24 Feb 2022 0 COMMENT

If someone were to tell you that the future prices of the securities or assets can be predicted, wouldn’t life be much easier? This is where the concept of Support and Resistance comes in. In laymen’s terms Support is the area beyond which the price does not fall & Resistance is the exact opposite, that is, the price doesn’t cross this ceiling. These price barriers are formed due to higher levels of buying & selling near the Support and Resistance. Although these act as primary technical indicators for buying and selling they are not always precise. Support and Resistance are dynamic in nature which means weak Support and Resistance can be easily broken and strong may or may not be violated. Such fluctuations in either direction are known as “breakouts”.

To get a clearer image of what Support and Resistance are and how they reverse roles lets walk through Mr. A’s trading experience. Mr. A has a share X, that he bought at Rs. 10 in March. Now he realizes that between March and June the share (in an uptrend) fluctuated between Rs 10-15 but did not break out until June. Here Rs 10 acted as a support price and Rs 15 acted as the resistance. Each time the share gets closer to the support, traders tend to see it as a suitable entry point and hence we see a pullback in the price due to a high buyer concentration. In the same manner whenever the price approaches the resistance, traders who bought the security near the support levels tend to sell it and hence the price is pushed back down due to high seller concentration. Subsequently Mr. A noticed that once the share had its breakout the resistance i.e. Rs 15 became the new support for the share & a new resistance level formed at Rs 20. The key to using Support and Resistance to your benefit is to understand and strategize how and where to place your trade entry and exit points.

The first step to strategizing would be to learn how to draw your Support and Resistance levels. The simplest method to do so is by first choosing a timeframe for your analysis. Follow this up by drawing a line joining all the significant highs forming the resistance and then joining all the significant lows forming the support. An important fact for traders to keep in mind is that Support and Resistance must be treated as areas and not just lines on the chart. Security/asset prices do not always move in sync with the trendlines. For example, Mr. A’s analysis shows the initial support was at Rs 10 but the price could possibly rebound even from a Rs 10.50 range if there is enough buyer concentration. This would mean that Mr. A misses his trade because he was waiting for the stock to reach the exact price.

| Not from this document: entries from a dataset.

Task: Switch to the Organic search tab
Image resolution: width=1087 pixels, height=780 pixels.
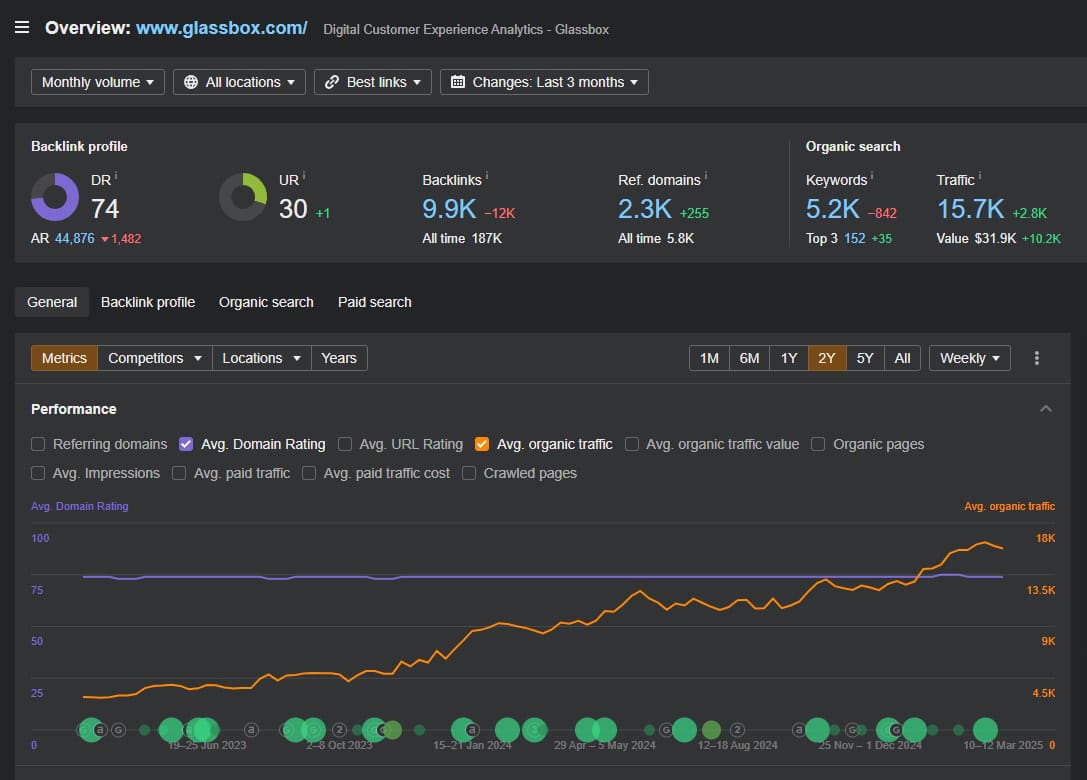Action: pos(266,302)
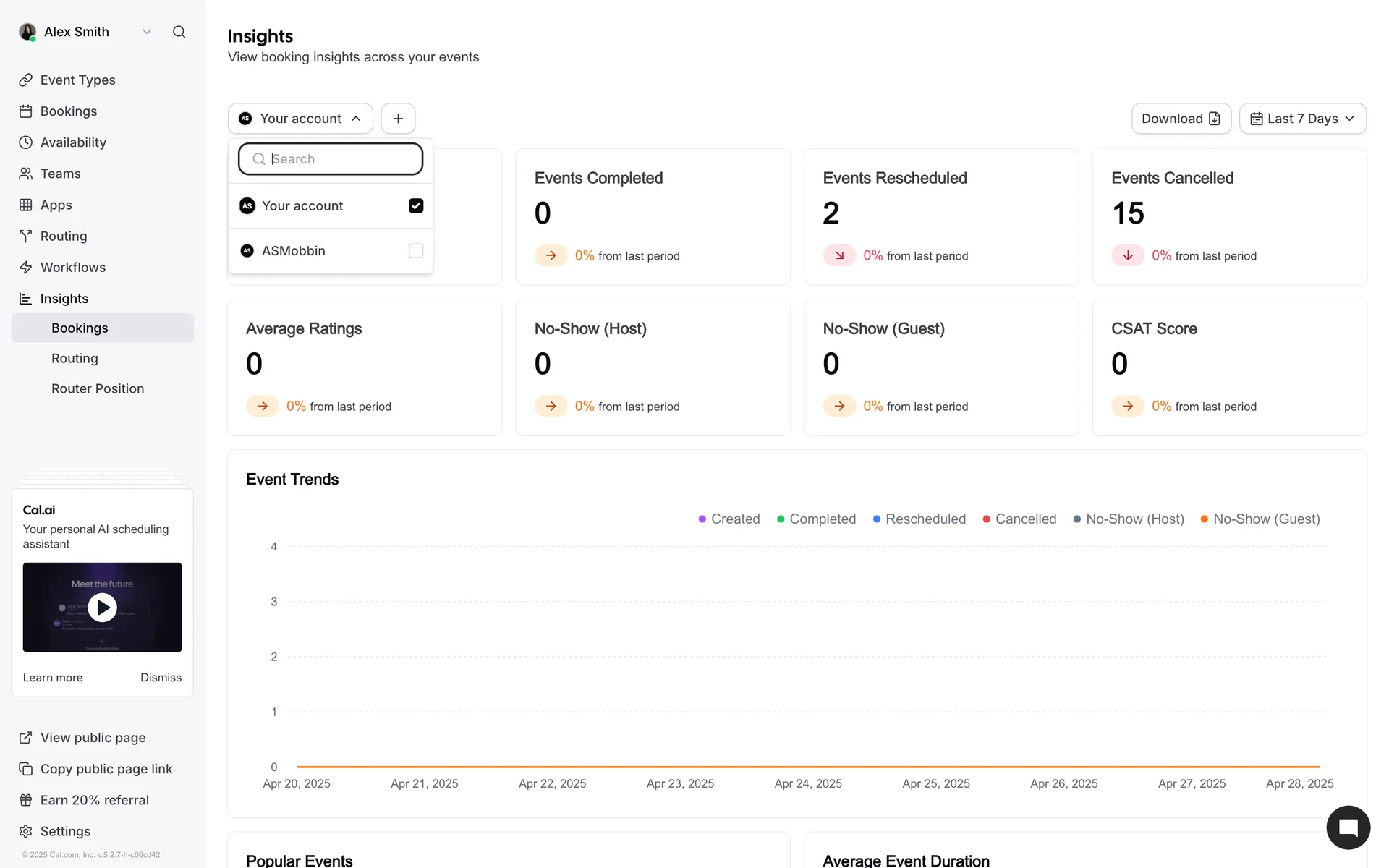This screenshot has height=868, width=1389.
Task: Toggle the Cancelled legend series
Action: coord(1019,519)
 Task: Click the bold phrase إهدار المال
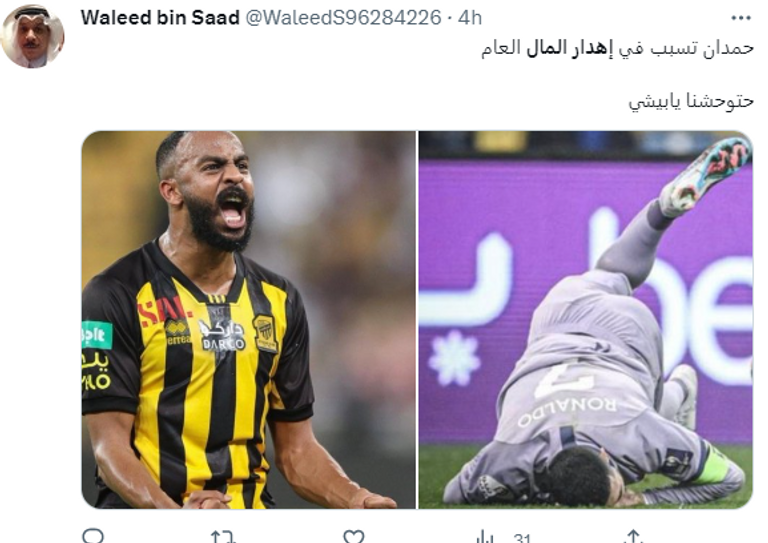coord(570,48)
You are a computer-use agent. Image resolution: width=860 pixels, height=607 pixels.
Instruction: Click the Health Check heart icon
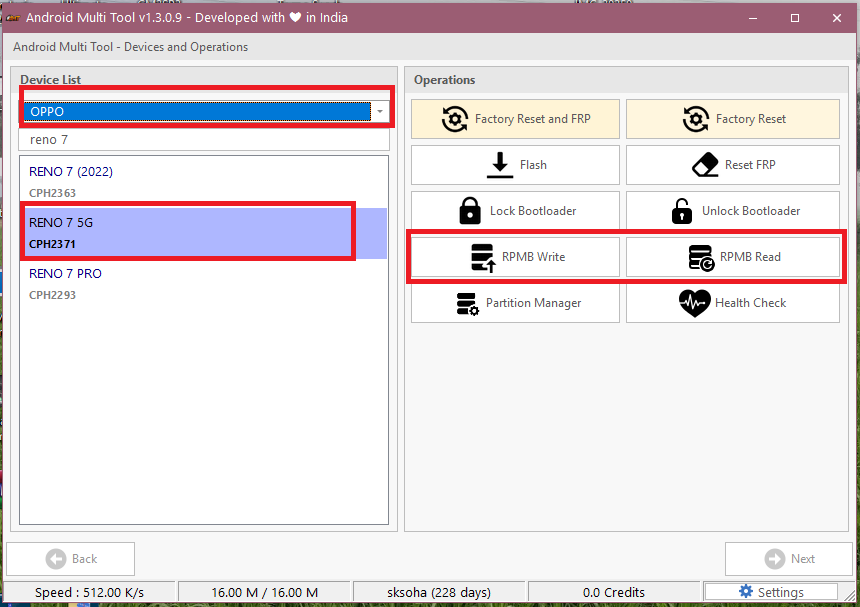pyautogui.click(x=694, y=303)
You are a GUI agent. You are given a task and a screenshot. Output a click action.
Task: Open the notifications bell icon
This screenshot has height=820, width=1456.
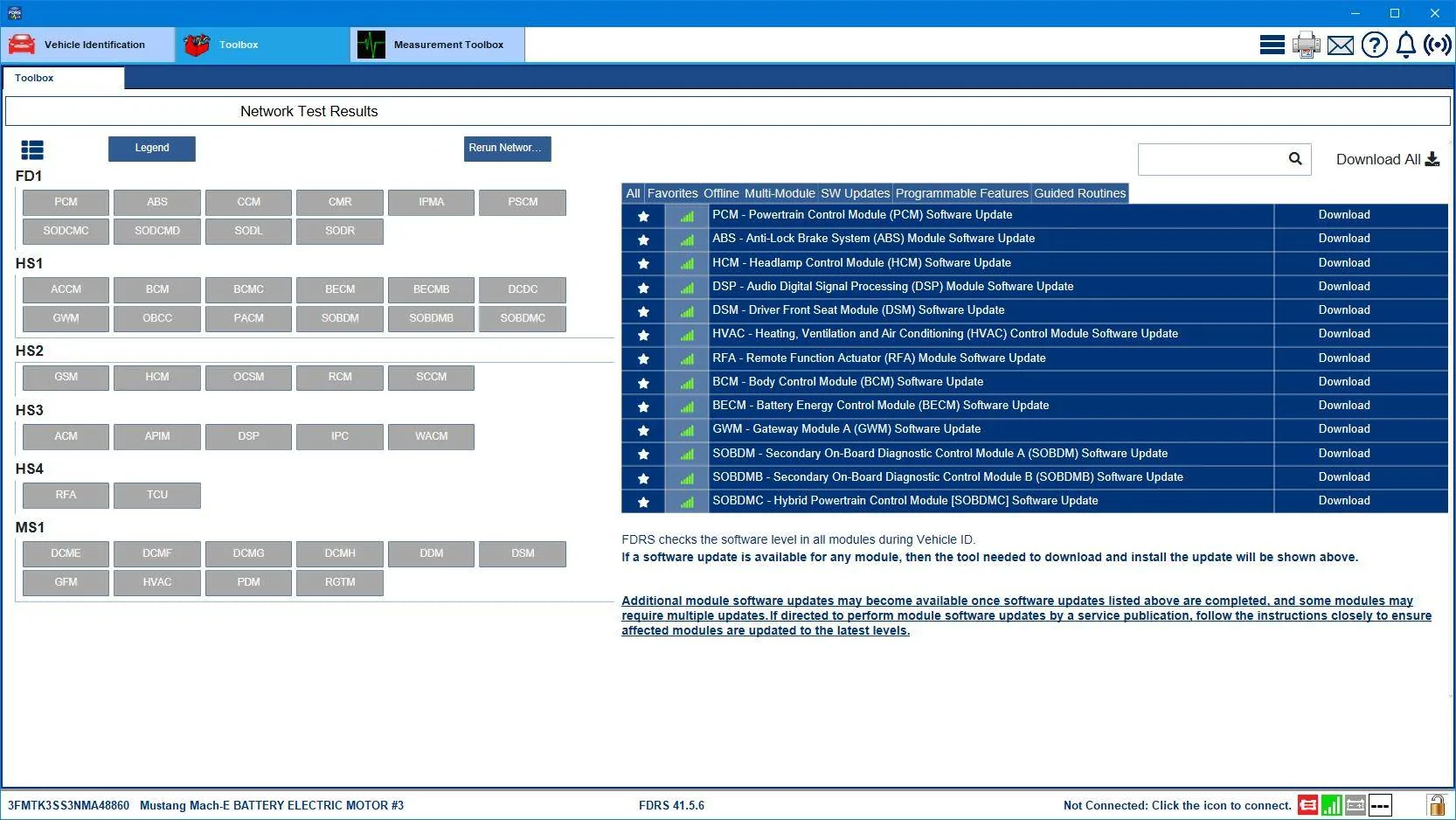(1405, 45)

This brings us to the most commonly practiced Support and Resistance trading strategy, i.e. Range Trading. Herein traders enter long when prices bounce back from the support and go short when prices pull back from the resistance. This is beneficial only in range bound securities. An important aspect to keep in mind is that in a downtrend going long at the support would be risky as the support may break and same is the risk with going short on a price near the resistance in an uptrend. To not fall prey to such mistakes, a trader should look out for major support and resistance levels and volumes. If any breakout is supported with heavy volumes, then it confirms the trend reversal.

When you understand how to use Support and Resistance strategies, you can move to more advanced methods such as moving averages as support and resistance, or using Fibonacci numbers. Moreover, most technical tools have some form of Support and Resistance beaded into it and hence it’s important for every trader to understand the functioning of the same.

Key takeaways:

  • Support and Resistance are price areas.
  • Support and Resistance are dynamic in nature and consist of weak and strong Support and Resistance levels.
  • Weak Support and Resistance levels break easily, Major Support and Resistance levels either lead to trend reversals or breakouts in case of high buyer/seller concentration.
  • Support and Resistance levels help you to identify entry and exit points.